■ Dataset excerpts ■
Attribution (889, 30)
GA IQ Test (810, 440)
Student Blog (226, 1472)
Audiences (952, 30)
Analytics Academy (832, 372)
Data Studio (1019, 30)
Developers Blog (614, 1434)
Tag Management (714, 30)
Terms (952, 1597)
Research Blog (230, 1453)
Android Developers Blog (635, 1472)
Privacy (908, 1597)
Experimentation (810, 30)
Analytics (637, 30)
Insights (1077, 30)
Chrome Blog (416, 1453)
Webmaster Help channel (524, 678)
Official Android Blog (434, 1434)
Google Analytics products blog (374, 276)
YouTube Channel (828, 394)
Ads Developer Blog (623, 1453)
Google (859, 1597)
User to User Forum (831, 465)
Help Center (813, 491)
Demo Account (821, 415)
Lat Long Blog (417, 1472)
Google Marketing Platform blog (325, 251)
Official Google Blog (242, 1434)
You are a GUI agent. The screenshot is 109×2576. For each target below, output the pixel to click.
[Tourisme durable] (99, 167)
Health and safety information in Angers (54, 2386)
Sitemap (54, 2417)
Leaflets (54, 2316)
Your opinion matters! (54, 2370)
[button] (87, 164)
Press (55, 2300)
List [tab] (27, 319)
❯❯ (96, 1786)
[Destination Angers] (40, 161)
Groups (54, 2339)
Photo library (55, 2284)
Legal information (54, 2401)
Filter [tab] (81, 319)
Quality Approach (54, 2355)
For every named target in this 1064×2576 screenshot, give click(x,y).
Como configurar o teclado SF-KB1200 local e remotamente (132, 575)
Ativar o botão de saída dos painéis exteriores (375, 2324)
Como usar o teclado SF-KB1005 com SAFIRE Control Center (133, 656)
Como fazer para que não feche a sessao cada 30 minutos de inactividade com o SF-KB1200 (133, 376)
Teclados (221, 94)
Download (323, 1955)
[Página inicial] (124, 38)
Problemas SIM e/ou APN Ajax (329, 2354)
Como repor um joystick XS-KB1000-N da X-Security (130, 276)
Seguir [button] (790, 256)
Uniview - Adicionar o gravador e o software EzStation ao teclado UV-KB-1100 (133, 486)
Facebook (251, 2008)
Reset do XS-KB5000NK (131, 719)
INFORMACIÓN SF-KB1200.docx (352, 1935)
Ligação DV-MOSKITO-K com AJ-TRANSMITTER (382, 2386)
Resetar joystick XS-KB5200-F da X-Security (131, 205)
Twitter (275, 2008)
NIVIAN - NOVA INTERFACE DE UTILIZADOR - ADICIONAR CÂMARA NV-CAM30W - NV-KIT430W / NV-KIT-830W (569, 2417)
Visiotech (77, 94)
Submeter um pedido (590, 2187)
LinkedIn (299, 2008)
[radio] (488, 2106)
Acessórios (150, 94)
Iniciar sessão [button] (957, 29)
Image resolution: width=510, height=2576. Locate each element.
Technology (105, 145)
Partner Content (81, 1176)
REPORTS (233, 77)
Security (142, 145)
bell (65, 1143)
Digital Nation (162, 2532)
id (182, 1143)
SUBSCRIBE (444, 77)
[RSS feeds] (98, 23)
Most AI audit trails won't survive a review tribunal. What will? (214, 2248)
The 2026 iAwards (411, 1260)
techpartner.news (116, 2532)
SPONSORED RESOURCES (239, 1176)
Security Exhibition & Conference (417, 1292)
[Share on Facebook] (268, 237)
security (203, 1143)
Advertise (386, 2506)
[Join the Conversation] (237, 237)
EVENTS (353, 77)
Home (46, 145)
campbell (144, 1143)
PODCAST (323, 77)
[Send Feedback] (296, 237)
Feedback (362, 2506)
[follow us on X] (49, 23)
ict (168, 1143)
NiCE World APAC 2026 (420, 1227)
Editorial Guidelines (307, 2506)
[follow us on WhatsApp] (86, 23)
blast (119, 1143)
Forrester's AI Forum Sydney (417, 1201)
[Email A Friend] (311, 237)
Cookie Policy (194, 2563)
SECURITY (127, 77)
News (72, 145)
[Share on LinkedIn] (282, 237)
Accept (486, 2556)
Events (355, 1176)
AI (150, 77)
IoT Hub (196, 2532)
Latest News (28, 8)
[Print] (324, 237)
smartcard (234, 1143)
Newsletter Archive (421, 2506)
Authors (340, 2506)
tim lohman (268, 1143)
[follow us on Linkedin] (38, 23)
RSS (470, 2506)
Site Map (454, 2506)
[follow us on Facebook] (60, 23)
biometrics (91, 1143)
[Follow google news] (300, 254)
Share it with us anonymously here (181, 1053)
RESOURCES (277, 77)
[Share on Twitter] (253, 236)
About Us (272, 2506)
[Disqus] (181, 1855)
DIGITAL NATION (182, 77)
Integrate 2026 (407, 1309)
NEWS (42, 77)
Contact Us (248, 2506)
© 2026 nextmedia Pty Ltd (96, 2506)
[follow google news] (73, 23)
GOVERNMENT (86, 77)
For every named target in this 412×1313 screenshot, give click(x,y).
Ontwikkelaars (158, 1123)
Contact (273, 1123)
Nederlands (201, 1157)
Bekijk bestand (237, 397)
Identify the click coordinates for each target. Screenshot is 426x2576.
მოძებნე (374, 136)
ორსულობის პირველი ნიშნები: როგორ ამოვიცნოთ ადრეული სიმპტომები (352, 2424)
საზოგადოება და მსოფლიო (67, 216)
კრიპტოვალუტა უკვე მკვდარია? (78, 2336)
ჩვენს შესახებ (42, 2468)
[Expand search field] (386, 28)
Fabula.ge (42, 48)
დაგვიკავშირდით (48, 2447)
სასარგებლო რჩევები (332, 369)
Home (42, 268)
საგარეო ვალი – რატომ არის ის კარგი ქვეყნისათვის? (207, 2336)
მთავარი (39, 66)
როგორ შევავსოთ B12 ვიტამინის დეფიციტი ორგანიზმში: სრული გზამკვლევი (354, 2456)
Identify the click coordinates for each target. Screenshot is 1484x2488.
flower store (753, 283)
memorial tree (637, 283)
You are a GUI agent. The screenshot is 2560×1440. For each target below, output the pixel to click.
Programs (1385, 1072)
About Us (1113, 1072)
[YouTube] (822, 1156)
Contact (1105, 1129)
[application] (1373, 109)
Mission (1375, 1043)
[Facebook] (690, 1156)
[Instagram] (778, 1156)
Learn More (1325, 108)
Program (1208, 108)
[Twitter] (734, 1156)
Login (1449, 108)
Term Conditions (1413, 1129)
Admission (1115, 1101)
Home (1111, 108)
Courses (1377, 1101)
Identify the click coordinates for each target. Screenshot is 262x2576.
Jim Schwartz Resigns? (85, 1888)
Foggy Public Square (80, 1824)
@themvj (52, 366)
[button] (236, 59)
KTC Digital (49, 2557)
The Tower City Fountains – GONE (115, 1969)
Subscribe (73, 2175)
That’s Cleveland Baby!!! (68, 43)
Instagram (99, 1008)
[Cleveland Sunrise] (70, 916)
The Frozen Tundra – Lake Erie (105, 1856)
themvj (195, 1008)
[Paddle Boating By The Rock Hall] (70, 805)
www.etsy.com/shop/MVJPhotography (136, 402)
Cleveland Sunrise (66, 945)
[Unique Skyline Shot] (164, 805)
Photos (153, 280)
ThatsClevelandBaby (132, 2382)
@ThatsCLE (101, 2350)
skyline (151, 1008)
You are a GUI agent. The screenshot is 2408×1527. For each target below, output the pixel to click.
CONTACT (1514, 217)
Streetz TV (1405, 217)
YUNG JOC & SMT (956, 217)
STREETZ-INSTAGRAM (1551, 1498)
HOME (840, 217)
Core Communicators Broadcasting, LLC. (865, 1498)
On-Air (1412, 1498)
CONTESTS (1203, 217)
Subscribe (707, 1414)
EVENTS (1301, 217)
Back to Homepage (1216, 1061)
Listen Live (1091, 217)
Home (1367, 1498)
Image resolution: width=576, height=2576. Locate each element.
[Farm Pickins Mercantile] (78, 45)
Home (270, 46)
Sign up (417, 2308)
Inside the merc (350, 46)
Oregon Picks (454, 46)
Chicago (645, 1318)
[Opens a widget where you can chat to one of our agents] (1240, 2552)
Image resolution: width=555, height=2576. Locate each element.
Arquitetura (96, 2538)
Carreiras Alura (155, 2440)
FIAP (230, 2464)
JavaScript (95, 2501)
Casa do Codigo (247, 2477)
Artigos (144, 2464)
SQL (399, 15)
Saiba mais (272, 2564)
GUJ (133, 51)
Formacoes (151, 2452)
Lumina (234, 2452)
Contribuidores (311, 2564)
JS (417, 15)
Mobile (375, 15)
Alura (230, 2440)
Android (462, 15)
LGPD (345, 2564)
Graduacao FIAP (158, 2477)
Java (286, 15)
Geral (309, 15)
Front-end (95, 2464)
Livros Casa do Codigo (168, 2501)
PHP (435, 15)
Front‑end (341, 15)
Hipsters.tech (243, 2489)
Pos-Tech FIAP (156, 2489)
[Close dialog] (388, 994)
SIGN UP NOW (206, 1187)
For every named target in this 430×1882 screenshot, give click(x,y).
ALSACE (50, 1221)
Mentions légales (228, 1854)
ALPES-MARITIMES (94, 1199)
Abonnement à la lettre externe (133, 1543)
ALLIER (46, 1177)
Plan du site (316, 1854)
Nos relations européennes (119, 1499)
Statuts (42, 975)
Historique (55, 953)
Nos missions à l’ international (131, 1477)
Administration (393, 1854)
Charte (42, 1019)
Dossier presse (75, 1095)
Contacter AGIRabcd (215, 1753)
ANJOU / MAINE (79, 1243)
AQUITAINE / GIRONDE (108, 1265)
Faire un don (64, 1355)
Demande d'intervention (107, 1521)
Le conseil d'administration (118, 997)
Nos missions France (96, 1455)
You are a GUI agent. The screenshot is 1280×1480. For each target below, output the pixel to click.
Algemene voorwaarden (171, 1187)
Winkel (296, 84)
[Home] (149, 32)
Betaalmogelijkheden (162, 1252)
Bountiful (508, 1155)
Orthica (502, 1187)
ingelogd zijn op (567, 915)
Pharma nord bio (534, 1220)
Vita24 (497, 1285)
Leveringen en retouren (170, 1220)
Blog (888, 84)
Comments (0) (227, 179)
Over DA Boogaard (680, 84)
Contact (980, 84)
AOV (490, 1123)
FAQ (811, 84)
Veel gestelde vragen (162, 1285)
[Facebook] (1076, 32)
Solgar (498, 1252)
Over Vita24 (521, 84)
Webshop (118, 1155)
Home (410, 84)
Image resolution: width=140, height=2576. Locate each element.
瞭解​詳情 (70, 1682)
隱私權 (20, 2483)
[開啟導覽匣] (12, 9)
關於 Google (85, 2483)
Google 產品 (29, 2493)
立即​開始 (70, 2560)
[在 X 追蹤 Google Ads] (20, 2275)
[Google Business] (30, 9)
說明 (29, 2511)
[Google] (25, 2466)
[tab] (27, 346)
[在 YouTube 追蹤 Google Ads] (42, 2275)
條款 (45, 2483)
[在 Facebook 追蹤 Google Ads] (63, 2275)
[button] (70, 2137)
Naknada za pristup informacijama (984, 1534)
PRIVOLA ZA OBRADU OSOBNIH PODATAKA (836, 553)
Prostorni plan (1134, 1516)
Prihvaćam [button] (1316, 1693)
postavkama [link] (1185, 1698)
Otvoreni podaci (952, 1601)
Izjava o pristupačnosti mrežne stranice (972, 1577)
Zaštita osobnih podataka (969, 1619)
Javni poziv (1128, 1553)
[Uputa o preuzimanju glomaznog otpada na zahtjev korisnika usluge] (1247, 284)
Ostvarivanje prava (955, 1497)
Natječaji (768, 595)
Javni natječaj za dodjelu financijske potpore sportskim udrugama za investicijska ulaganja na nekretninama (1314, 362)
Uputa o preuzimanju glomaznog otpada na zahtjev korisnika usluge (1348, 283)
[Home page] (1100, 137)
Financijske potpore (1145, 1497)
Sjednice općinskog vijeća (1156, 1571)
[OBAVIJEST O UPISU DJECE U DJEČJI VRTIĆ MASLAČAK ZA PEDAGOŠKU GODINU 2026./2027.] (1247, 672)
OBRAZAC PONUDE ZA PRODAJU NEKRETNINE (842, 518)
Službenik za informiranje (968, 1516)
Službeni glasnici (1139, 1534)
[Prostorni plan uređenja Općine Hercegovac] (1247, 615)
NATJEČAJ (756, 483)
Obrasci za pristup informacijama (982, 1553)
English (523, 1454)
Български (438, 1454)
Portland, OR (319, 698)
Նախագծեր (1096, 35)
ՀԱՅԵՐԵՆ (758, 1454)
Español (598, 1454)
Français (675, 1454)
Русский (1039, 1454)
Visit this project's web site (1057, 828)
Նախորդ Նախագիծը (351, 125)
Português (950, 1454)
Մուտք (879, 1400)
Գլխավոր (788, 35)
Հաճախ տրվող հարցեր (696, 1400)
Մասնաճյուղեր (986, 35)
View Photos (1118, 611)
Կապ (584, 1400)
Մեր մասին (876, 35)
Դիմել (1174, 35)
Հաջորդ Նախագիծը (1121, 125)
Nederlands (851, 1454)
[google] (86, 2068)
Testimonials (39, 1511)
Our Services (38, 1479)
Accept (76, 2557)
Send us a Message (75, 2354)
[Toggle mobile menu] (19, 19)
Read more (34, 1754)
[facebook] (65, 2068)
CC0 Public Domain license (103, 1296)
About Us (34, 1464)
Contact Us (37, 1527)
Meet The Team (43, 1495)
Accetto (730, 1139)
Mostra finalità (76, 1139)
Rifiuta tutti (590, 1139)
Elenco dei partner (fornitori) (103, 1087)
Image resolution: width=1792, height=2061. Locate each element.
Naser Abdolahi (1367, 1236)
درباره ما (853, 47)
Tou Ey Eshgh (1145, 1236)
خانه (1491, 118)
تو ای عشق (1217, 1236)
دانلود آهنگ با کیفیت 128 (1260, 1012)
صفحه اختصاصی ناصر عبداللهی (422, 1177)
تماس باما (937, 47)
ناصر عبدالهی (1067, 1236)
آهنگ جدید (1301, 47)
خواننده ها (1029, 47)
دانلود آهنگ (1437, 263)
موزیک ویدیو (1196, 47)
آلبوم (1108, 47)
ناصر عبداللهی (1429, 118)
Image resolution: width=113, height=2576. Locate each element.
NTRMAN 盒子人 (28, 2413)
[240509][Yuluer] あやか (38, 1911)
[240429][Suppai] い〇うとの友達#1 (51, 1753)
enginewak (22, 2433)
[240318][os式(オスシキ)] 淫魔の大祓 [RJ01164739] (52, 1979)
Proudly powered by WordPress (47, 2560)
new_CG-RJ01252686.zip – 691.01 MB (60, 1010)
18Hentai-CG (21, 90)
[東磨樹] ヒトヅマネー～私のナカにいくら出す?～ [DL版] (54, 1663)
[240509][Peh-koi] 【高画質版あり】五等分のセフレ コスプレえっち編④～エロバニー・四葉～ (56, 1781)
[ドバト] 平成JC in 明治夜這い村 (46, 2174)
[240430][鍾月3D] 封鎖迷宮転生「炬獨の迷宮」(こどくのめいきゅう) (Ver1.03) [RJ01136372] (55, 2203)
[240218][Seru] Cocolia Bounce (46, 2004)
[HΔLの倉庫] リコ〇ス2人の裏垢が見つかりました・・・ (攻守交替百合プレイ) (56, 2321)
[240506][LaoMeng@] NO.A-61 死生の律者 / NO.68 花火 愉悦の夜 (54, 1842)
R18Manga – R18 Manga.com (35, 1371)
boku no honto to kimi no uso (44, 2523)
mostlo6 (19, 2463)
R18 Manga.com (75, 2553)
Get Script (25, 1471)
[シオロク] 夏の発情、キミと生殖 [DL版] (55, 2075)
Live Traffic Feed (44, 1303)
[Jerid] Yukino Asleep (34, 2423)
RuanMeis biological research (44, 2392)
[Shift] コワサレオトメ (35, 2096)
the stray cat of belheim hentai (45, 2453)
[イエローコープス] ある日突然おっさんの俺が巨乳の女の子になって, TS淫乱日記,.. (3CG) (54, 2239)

■ To do ■
The lines above from the one containing "Como usar o" through the one containing "[Página inicial] (124, 38)" are to be set down exactly, and no others.

■ Written solution ■
Como usar o teclado SF-KB1005 com SAFIRE Control Center (133, 656)
Como fazer para que não feche a sessao cada 30 minutos de inactividade com o SF-KB1200 (133, 376)
Teclados (221, 94)
Download (323, 1955)
[Página inicial] (124, 38)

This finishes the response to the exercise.